Wherever a line of the records contains "Enable", copy that line.

━━━━━━━━━━━━━━━━━━━━

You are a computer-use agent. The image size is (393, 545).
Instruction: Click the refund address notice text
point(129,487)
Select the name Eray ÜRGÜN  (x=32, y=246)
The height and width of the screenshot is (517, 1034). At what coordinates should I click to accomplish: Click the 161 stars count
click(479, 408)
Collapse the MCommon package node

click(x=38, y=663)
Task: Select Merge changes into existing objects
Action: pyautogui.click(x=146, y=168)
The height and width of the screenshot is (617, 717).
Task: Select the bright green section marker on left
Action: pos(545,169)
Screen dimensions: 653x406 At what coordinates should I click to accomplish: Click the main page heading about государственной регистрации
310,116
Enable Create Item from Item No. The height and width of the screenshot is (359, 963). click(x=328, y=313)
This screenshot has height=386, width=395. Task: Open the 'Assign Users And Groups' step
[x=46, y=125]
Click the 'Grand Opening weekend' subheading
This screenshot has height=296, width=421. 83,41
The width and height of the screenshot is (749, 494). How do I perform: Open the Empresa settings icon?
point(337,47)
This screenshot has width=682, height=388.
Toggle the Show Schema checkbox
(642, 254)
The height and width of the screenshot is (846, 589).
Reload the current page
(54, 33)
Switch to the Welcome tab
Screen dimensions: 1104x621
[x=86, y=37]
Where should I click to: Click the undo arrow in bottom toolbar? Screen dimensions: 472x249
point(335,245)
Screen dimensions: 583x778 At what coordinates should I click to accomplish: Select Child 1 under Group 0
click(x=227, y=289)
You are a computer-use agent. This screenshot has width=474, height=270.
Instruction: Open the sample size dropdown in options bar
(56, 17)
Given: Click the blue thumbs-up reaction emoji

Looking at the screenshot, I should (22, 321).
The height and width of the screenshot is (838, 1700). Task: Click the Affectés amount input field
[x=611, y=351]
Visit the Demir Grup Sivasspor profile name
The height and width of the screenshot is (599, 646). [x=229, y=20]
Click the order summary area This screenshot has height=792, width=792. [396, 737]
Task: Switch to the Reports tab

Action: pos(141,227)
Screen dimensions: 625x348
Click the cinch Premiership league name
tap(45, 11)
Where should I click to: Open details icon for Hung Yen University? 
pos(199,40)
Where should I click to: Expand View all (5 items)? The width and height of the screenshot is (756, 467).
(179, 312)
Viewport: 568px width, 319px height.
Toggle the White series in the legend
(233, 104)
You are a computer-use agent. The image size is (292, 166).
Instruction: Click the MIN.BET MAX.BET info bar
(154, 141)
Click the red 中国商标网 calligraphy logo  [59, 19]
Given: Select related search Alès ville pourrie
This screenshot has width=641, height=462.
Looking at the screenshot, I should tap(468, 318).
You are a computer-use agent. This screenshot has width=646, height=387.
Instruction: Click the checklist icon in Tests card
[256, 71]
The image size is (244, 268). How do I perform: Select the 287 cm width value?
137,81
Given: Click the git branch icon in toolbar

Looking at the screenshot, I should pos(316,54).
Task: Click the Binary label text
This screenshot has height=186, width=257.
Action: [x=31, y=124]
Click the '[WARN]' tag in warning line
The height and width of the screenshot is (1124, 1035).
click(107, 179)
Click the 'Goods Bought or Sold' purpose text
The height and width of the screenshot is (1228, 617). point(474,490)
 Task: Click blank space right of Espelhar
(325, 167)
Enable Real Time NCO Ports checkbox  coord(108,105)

━━━━━━━━━━━━━━━━━━━━

Exercise solution.
Enable Create Item from Item No. The height and width of the screenshot is (359, 963). click(x=328, y=313)
Enable Real Time NCO Ports checkbox  coord(108,105)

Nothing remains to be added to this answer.